Source records
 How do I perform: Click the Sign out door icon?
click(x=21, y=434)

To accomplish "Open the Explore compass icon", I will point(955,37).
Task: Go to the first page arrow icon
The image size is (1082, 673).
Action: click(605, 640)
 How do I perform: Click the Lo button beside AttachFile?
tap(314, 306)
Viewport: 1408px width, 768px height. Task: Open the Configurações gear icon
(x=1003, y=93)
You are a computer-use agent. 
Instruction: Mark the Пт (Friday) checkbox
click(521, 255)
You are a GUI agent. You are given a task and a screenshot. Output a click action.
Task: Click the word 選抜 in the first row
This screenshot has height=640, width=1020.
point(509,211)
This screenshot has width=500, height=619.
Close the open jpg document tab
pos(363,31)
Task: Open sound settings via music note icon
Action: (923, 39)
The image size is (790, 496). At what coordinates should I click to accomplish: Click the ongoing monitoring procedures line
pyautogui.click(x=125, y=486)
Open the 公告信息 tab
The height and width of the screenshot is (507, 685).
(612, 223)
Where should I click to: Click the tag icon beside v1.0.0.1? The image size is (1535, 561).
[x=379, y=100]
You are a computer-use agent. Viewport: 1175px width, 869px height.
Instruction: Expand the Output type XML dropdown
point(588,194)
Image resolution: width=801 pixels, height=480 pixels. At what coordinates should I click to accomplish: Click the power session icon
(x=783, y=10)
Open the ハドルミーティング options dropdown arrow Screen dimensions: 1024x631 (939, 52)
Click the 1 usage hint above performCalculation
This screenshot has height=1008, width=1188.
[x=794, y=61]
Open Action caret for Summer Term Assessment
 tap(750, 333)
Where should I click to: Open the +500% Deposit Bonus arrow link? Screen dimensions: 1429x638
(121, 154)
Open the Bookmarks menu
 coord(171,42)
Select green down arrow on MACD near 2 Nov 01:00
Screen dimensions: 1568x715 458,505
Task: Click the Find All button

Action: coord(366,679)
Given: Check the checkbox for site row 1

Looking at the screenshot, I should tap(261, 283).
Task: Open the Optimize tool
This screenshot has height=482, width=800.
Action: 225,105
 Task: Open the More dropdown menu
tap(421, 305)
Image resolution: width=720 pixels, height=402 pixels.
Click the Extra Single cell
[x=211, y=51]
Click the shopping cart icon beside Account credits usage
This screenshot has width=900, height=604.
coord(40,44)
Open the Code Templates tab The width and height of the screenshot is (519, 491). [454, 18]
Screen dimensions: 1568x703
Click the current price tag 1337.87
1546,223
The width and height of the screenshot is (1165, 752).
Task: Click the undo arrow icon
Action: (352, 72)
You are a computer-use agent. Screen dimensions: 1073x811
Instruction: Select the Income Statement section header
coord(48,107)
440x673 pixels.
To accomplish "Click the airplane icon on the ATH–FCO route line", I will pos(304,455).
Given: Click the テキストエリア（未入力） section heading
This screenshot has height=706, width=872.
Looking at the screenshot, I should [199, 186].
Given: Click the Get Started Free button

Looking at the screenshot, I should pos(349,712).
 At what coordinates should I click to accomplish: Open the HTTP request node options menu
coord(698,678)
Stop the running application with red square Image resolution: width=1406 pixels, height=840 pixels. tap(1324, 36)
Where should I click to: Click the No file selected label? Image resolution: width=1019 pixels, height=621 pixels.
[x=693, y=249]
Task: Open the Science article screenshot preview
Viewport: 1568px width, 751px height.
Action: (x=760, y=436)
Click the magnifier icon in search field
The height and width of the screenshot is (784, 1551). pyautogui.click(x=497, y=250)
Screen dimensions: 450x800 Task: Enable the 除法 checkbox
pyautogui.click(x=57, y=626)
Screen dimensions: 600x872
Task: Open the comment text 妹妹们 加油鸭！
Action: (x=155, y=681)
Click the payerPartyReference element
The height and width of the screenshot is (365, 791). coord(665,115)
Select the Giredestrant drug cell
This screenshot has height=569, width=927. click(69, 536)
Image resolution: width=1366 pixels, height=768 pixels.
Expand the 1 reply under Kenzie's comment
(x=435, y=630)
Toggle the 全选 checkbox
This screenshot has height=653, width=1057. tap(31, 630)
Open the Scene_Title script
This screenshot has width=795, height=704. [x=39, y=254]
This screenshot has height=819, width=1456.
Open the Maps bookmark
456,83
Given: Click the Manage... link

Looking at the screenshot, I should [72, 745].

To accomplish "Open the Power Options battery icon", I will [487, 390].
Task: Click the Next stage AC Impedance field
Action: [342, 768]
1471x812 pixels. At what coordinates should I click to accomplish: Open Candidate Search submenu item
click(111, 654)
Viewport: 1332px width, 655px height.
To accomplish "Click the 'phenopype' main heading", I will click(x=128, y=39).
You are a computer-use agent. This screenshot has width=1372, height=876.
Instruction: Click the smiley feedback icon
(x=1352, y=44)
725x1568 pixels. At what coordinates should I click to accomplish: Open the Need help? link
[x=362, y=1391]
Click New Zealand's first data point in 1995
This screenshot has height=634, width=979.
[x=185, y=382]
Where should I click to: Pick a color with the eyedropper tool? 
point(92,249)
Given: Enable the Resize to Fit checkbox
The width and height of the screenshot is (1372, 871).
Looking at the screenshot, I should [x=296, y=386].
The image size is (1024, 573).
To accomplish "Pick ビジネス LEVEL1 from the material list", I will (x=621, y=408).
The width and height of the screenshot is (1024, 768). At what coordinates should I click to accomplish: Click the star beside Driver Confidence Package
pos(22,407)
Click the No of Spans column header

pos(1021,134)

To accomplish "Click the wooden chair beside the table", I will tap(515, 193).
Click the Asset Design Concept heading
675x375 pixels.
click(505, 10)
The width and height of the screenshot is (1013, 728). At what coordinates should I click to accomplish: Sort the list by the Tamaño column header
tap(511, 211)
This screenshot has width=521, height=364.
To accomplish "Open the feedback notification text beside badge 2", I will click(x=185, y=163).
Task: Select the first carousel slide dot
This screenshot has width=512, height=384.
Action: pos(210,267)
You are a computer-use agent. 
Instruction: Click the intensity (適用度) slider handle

* Objective:
Put every line of the records above into a Markdown table with the columns "Row" and "Line", omitting blank lines.

* Finished exercise:
| Row | Line |
|---|---|
| 1 |  How do I perform: Click the Sign out door icon? |
| 2 | click(x=21, y=434) |
| 3 | To accomplish "Open the Explore compass icon", I will point(955,37). |
| 4 | Task: Go to the first page arrow icon |
| 5 | The image size is (1082, 673). |
| 6 | Action: click(605, 640) |
| 7 |  How do I perform: Click the Lo button beside AttachFile? |
| 8 | tap(314, 306) |
| 9 | Viewport: 1408px width, 768px height. Task: Open the Configurações gear icon |
| 10 | (x=1003, y=93) |
| 11 | You are a computer-use agent.  |
| 12 | Instruction: Mark the Пт (Friday) checkbox |
| 13 | click(521, 255) |
| 14 | You are a GUI agent. You are given a task and a screenshot. Output a click action. |
| 15 | Task: Click the word 選抜 in the first row |
| 16 | This screenshot has height=640, width=1020. |
| 17 | point(509,211) |
| 18 | This screenshot has width=500, height=619. |
| 19 | Close the open jpg document tab |
| 20 | pos(363,31) |
| 21 | Task: Open sound settings via music note icon |
| 22 | Action: (923, 39) |
| 23 | The image size is (790, 496). At what coordinates should I click to accomplish: Click the ongoing monitoring procedures line |
| 24 | pyautogui.click(x=125, y=486) |
| 25 | Open the 公告信息 tab |
| 26 | The height and width of the screenshot is (507, 685). |
| 27 | (612, 223) |
| 28 | Where should I click to: Click the tag icon beside v1.0.0.1? The image size is (1535, 561). |
| 29 | [x=379, y=100] |
| 30 | You are a computer-use agent. Viewport: 1175px width, 869px height. |
| 31 | Instruction: Expand the Output type XML dropdown |
| 32 | point(588,194) |
| 33 | Image resolution: width=801 pixels, height=480 pixels. At what coordinates should I click to accomplish: Click the power session icon |
| 34 | (x=783, y=10) |
| 35 | Open the ハドルミーティング options dropdown arrow Screen dimensions: 1024x631 (939, 52) |
| 36 | Click the 1 usage hint above performCalculation |
| 37 | This screenshot has height=1008, width=1188. |
| 38 | [x=794, y=61] |
| 39 | Open Action caret for Summer Term Assessment |
| 40 |  tap(750, 333) |
| 41 | Where should I click to: Open the +500% Deposit Bonus arrow link? Screen dimensions: 1429x638 |
| 42 | (121, 154) |
| 43 | Open the Bookmarks menu |
| 44 |  coord(171,42) |
| 45 | Select green down arrow on MACD near 2 Nov 01:00 |
| 46 | Screen dimensions: 1568x715 458,505 |
| 47 | Task: Click the Find All button |
| 48 | Action: coord(366,679) |
| 49 | Given: Check the checkbox for site row 1 |
| 50 | Looking at the screenshot, I should tap(261, 283). |
| 51 | Task: Open the Optimize tool |
| 52 | This screenshot has height=482, width=800. |
| 53 | Action: 225,105 |
| 54 |  Task: Open the More dropdown menu |
| 55 | tap(421, 305) |
| 56 | Image resolution: width=720 pixels, height=402 pixels. |
| 57 | Click the Extra Single cell |
| 58 | [x=211, y=51] |
| 59 | Click the shopping cart icon beside Account credits usage |
| 60 | This screenshot has width=900, height=604. |
| 61 | coord(40,44) |
| 62 | Open the Code Templates tab The width and height of the screenshot is (519, 491). [454, 18] |
| 63 | Screen dimensions: 1568x703 |
| 64 | Click the current price tag 1337.87 |
| 65 | 1546,223 |
| 66 | The width and height of the screenshot is (1165, 752). |
| 67 | Task: Click the undo arrow icon |
| 68 | Action: (352, 72) |
| 69 | You are a computer-use agent. Screen dimensions: 1073x811 |
| 70 | Instruction: Select the Income Statement section header |
| 71 | coord(48,107) |
| 72 | 440x673 pixels. |
| 73 | To accomplish "Click the airplane icon on the ATH–FCO route line", I will pos(304,455). |
| 74 | Given: Click the テキストエリア（未入力） section heading |
| 75 | This screenshot has height=706, width=872. |
| 76 | Looking at the screenshot, I should [199, 186]. |
| 77 | Given: Click the Get Started Free button |
| 78 | Looking at the screenshot, I should pos(349,712). |
| 79 |  At what coordinates should I click to accomplish: Open the HTTP request node options menu |
| 80 | coord(698,678) |
| 81 | Stop the running application with red square Image resolution: width=1406 pixels, height=840 pixels. tap(1324, 36) |
| 82 | Where should I click to: Click the No file selected label? Image resolution: width=1019 pixels, height=621 pixels. |
| 83 | [x=693, y=249] |
| 84 | Task: Open the Science article screenshot preview |
| 85 | Viewport: 1568px width, 751px height. |
| 86 | Action: (x=760, y=436) |
| 87 | Click the magnifier icon in search field |
| 88 | The height and width of the screenshot is (784, 1551). pyautogui.click(x=497, y=250) |
| 89 | Screen dimensions: 450x800 Task: Enable the 除法 checkbox |
| 90 | pyautogui.click(x=57, y=626) |
| 91 | Screen dimensions: 600x872 |
| 92 | Task: Open the comment text 妹妹们 加油鸭！ |
| 93 | Action: (x=155, y=681) |
| 94 | Click the payerPartyReference element |
| 95 | The height and width of the screenshot is (365, 791). coord(665,115) |
| 96 | Select the Giredestrant drug cell |
| 97 | This screenshot has height=569, width=927. click(69, 536) |
| 98 | Image resolution: width=1366 pixels, height=768 pixels. |
| 99 | Expand the 1 reply under Kenzie's comment |
| 100 | (x=435, y=630) |
| 101 | Toggle the 全选 checkbox |
| 102 | This screenshot has height=653, width=1057. tap(31, 630) |
| 103 | Open the Scene_Title script |
| 104 | This screenshot has width=795, height=704. [x=39, y=254] |
| 105 | This screenshot has height=819, width=1456. |
| 106 | Open the Maps bookmark |
| 107 | 456,83 |
| 108 | Given: Click the Manage... link |
| 109 | Looking at the screenshot, I should [72, 745]. |
| 110 | To accomplish "Open the Power Options battery icon", I will [487, 390]. |
| 111 | Task: Click the Next stage AC Impedance field |
| 112 | Action: [342, 768] |
| 113 | 1471x812 pixels. At what coordinates should I click to accomplish: Open Candidate Search submenu item |
| 114 | click(111, 654) |
| 115 | Viewport: 1332px width, 655px height. |
| 116 | To accomplish "Click the 'phenopype' main heading", I will click(x=128, y=39). |
| 117 | You are a computer-use agent. This screenshot has width=1372, height=876. |
| 118 | Instruction: Click the smiley feedback icon |
| 119 | (x=1352, y=44) |
| 120 | 725x1568 pixels. At what coordinates should I click to accomplish: Open the Need help? link |
| 121 | [x=362, y=1391] |
| 122 | Click New Zealand's first data point in 1995 |
| 123 | This screenshot has height=634, width=979. |
| 124 | [x=185, y=382] |
| 125 | Where should I click to: Pick a color with the eyedropper tool?  |
| 126 | point(92,249) |
| 127 | Given: Enable the Resize to Fit checkbox |
| 128 | The width and height of the screenshot is (1372, 871). |
| 129 | Looking at the screenshot, I should [x=296, y=386]. |
| 130 | The image size is (1024, 573). |
| 131 | To accomplish "Pick ビジネス LEVEL1 from the material list", I will (x=621, y=408). |
| 132 | The width and height of the screenshot is (1024, 768). At what coordinates should I click to accomplish: Click the star beside Driver Confidence Package |
| 133 | pos(22,407) |
| 134 | Click the No of Spans column header |
| 135 | pos(1021,134) |
| 136 | To accomplish "Click the wooden chair beside the table", I will tap(515, 193). |
| 137 | Click the Asset Design Concept heading |
| 138 | 675x375 pixels. |
| 139 | click(505, 10) |
| 140 | The width and height of the screenshot is (1013, 728). At what coordinates should I click to accomplish: Sort the list by the Tamaño column header |
| 141 | tap(511, 211) |
| 142 | This screenshot has width=521, height=364. |
| 143 | To accomplish "Open the feedback notification text beside badge 2", I will click(x=185, y=163). |
| 144 | Task: Select the first carousel slide dot |
| 145 | This screenshot has width=512, height=384. |
| 146 | Action: pos(210,267) |
| 147 | You are a computer-use agent.  |
| 148 | Instruction: Click the intensity (適用度) slider handle |